[Saved entries]

==================================================

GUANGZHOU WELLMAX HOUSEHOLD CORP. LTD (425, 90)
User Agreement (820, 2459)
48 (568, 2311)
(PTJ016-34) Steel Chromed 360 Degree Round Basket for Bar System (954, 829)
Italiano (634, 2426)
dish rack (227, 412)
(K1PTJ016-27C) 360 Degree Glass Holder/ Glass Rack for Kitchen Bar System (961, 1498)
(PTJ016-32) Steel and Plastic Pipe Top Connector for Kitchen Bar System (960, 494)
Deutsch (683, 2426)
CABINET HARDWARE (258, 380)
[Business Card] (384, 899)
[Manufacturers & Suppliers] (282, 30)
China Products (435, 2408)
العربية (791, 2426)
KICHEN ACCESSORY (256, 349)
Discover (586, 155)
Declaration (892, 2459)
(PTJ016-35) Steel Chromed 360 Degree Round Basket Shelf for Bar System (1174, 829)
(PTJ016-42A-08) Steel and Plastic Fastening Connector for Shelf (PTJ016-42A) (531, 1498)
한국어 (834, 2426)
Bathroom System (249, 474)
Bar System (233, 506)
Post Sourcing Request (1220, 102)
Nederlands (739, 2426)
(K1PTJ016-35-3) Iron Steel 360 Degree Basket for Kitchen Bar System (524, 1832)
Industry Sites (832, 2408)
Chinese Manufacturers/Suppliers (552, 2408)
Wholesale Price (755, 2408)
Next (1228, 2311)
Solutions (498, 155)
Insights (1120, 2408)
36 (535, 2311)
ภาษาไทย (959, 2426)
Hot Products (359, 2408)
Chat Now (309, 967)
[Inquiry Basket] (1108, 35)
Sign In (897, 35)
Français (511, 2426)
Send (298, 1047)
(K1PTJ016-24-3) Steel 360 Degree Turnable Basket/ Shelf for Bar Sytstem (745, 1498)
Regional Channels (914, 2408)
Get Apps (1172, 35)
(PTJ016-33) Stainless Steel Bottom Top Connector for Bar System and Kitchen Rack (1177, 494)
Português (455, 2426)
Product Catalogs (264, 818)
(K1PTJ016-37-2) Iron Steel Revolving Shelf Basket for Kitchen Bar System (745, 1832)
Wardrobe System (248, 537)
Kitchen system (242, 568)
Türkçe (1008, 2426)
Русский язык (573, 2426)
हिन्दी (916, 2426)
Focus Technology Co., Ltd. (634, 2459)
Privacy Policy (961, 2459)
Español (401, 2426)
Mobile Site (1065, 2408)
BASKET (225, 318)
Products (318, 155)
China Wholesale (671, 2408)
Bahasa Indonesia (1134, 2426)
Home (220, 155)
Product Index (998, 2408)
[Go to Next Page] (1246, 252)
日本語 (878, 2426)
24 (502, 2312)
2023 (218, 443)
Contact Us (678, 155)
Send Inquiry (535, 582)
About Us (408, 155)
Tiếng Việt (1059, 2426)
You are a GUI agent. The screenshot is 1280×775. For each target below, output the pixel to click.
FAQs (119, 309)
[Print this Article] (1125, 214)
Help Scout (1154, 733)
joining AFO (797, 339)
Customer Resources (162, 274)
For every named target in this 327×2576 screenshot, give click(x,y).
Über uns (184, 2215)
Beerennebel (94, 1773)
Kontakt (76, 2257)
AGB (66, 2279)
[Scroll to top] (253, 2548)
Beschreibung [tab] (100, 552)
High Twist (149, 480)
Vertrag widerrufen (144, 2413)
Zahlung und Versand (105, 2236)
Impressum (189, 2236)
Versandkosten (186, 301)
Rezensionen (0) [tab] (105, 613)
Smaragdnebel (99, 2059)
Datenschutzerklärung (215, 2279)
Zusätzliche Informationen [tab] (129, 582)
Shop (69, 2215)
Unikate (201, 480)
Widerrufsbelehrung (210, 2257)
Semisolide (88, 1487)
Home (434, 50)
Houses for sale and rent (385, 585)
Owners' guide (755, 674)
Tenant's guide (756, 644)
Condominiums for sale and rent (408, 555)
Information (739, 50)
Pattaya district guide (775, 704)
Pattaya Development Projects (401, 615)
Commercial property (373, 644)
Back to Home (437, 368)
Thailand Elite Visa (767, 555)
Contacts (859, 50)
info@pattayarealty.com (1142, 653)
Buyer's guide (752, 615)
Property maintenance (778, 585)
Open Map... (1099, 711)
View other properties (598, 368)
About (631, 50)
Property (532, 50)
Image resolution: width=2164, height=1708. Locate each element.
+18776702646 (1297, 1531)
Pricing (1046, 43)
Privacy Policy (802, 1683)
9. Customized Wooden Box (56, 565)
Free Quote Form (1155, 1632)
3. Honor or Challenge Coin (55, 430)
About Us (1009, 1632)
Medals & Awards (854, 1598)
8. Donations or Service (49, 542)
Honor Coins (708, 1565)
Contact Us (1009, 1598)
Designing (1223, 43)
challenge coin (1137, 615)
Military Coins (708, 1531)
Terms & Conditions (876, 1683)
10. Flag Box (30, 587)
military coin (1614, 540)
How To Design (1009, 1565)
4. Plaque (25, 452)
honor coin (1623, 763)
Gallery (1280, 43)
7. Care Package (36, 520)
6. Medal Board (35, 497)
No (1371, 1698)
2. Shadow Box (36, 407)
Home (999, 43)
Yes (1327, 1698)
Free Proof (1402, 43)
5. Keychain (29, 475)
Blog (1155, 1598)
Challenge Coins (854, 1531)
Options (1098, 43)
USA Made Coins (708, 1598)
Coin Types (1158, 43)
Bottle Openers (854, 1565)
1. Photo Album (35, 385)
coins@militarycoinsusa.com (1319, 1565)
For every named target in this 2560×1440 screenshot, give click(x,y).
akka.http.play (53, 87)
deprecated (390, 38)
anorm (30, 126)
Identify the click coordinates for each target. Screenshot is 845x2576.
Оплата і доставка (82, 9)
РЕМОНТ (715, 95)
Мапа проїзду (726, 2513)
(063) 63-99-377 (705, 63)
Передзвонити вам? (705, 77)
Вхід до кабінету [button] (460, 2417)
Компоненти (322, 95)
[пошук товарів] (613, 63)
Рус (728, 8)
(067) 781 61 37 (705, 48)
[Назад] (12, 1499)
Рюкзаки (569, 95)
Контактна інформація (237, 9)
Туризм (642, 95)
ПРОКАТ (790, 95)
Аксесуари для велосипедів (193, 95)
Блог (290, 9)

==================================================

> Your assignment
From the first line of the data through the line with "Post Sourcing Request (1220, 102)", quote each line exactly and add nothing else.

> Answer space
GUANGZHOU WELLMAX HOUSEHOLD CORP. LTD (425, 90)
User Agreement (820, 2459)
48 (568, 2311)
(PTJ016-34) Steel Chromed 360 Degree Round Basket for Bar System (954, 829)
Italiano (634, 2426)
dish rack (227, 412)
(K1PTJ016-27C) 360 Degree Glass Holder/ Glass Rack for Kitchen Bar System (961, 1498)
(PTJ016-32) Steel and Plastic Pipe Top Connector for Kitchen Bar System (960, 494)
Deutsch (683, 2426)
CABINET HARDWARE (258, 380)
[Business Card] (384, 899)
[Manufacturers & Suppliers] (282, 30)
China Products (435, 2408)
العربية (791, 2426)
KICHEN ACCESSORY (256, 349)
Discover (586, 155)
Declaration (892, 2459)
(PTJ016-35) Steel Chromed 360 Degree Round Basket Shelf for Bar System (1174, 829)
(PTJ016-42A-08) Steel and Plastic Fastening Connector for Shelf (PTJ016-42A) (531, 1498)
한국어 (834, 2426)
Bathroom System (249, 474)
Bar System (233, 506)
Post Sourcing Request (1220, 102)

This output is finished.